***** Records supplied *****
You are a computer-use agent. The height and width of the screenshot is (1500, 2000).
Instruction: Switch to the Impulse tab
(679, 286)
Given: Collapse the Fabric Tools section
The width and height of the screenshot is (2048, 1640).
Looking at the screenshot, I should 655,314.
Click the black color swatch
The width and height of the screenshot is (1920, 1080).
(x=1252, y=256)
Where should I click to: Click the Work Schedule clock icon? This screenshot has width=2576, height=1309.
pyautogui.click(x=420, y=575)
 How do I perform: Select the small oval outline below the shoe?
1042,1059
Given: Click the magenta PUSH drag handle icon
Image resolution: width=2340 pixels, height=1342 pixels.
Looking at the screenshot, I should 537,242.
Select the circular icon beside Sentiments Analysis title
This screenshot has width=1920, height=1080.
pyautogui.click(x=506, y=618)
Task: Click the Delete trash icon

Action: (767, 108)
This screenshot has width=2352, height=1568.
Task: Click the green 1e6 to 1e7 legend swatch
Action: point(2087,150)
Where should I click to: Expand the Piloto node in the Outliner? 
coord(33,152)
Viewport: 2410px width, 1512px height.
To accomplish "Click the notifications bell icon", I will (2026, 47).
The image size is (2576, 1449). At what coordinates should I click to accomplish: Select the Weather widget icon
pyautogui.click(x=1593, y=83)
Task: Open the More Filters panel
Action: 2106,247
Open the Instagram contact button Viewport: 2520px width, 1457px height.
*****
__Work order__. Beginning with the line that contains "Viewport: 2410px width, 1512px height.", output each line of the listing above through the last one, exactly and with nothing added.

__Written answer__.
Viewport: 2410px width, 1512px height.
To accomplish "Click the notifications bell icon", I will (2026, 47).
The image size is (2576, 1449). At what coordinates should I click to accomplish: Select the Weather widget icon
pyautogui.click(x=1593, y=83)
Task: Open the More Filters panel
Action: 2106,247
Open the Instagram contact button Viewport: 2520px width, 1457px height.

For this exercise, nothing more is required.